* [EXERCISE INSTRUCTIONS] Retype the lines below exactly, from the one that contains "Image resolution: width=896" through the last, and leave every picture out.

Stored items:
───

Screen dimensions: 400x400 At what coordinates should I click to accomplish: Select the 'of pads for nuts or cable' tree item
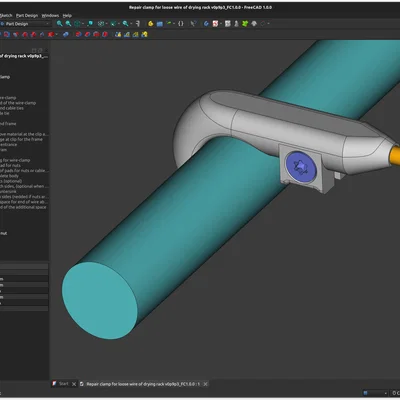pos(24,171)
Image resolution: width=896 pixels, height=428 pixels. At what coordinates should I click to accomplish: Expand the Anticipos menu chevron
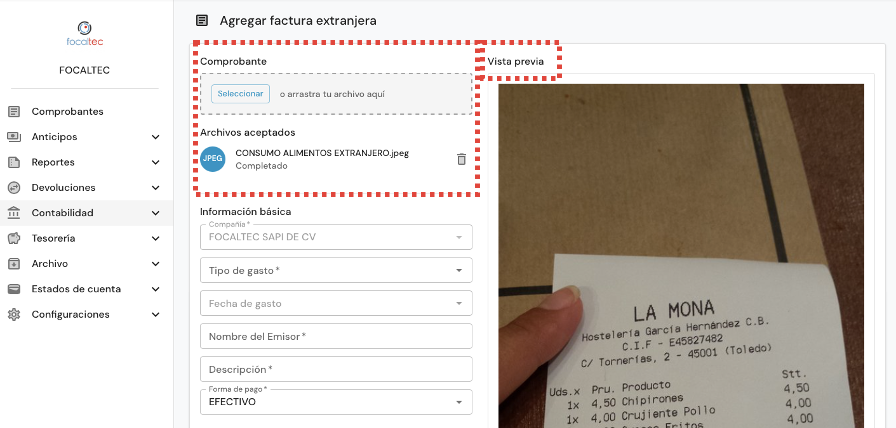click(x=155, y=137)
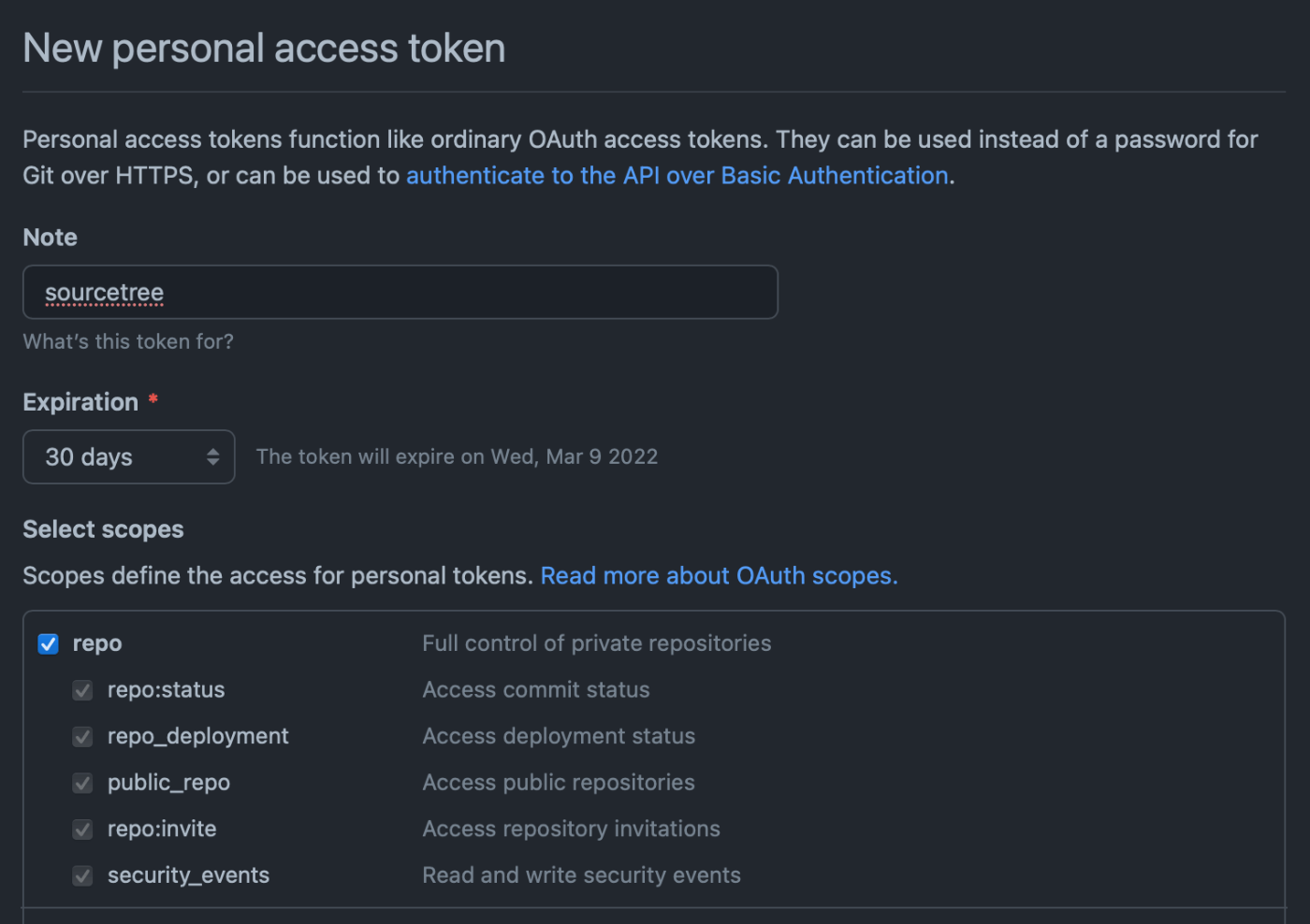Click the Note field containing sourcetree
This screenshot has width=1310, height=924.
click(400, 293)
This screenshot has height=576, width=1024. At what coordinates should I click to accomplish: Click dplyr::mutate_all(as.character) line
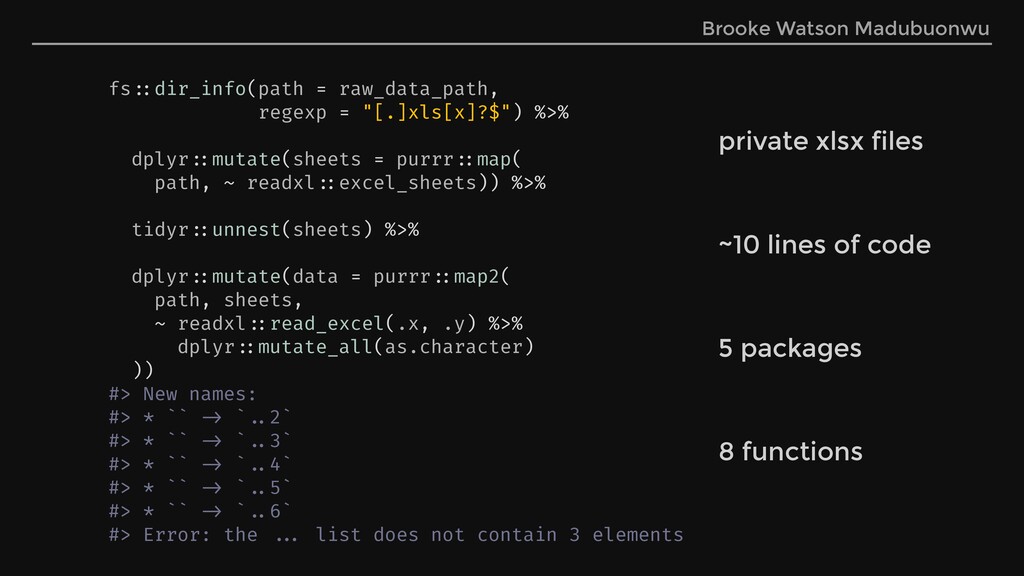coord(356,347)
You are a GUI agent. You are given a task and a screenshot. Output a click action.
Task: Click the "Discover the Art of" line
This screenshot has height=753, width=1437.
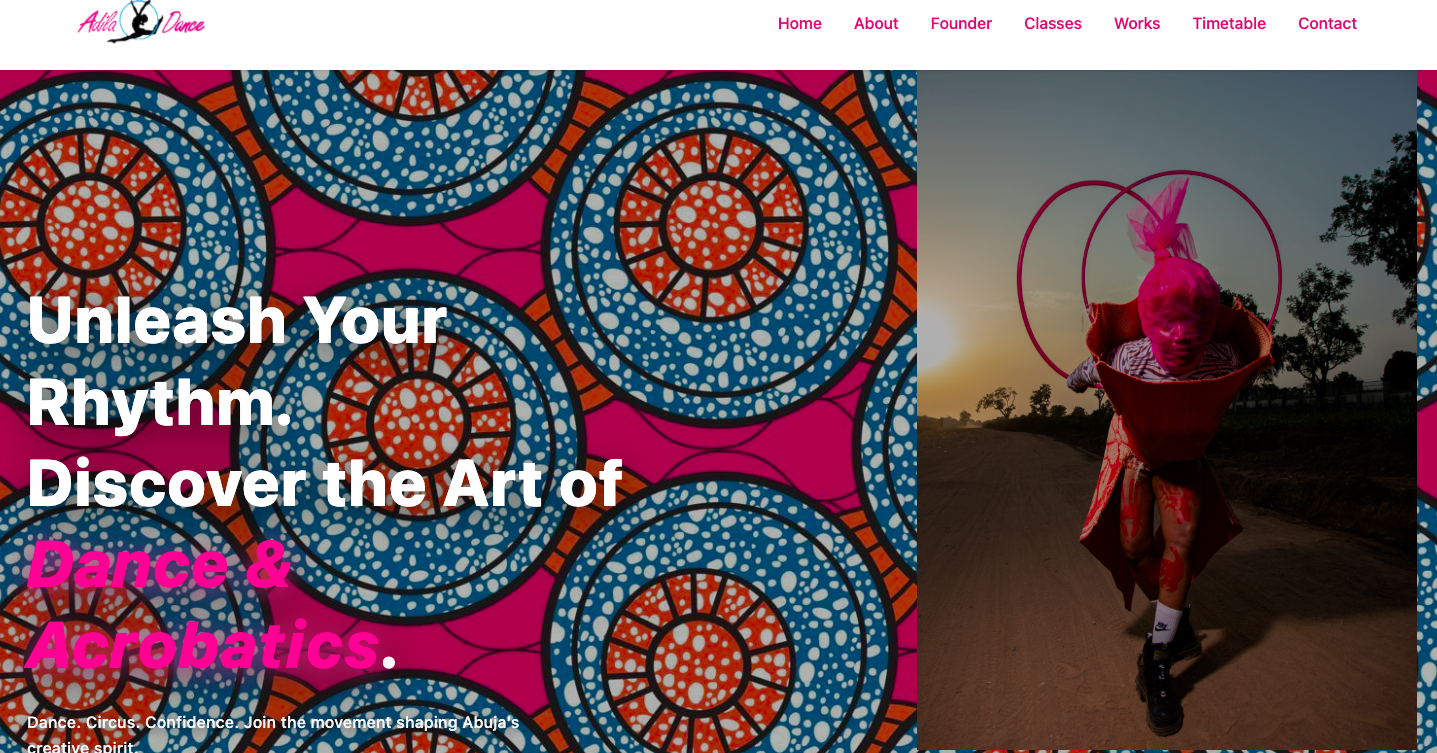(x=325, y=483)
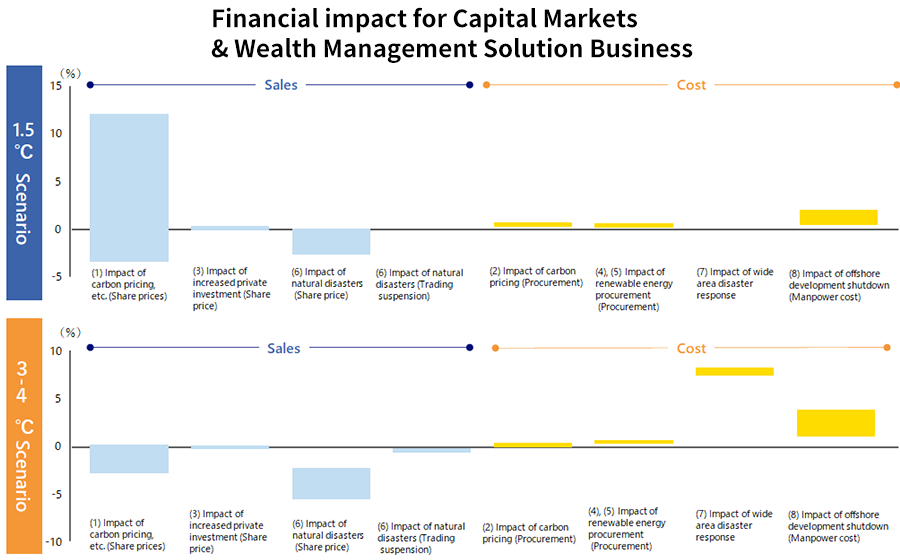Click the increased private investment label, 3-4°C chart
The width and height of the screenshot is (900, 560).
(x=228, y=531)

───

* [RESPONSE BOX]
Image resolution: width=896 pixels, height=428 pixels. At what coordinates should I click to accomplish: Expand the Anticipos menu chevron
click(x=155, y=137)
Click the Note field containing sourcetree
This screenshot has width=1310, height=924.
click(400, 293)
This screenshot has height=576, width=1024. At what coordinates should I click to accomplish: Click dplyr::mutate_all(as.character) line
coord(356,347)
You are a GUI agent. You are given a task and a screenshot. Output a click action.
Task: Click the "Discover the Art of" line
This screenshot has height=753, width=1437.
(x=325, y=483)
Click the increased private investment label, 3-4°C chart
The width and height of the screenshot is (900, 560).
(x=228, y=531)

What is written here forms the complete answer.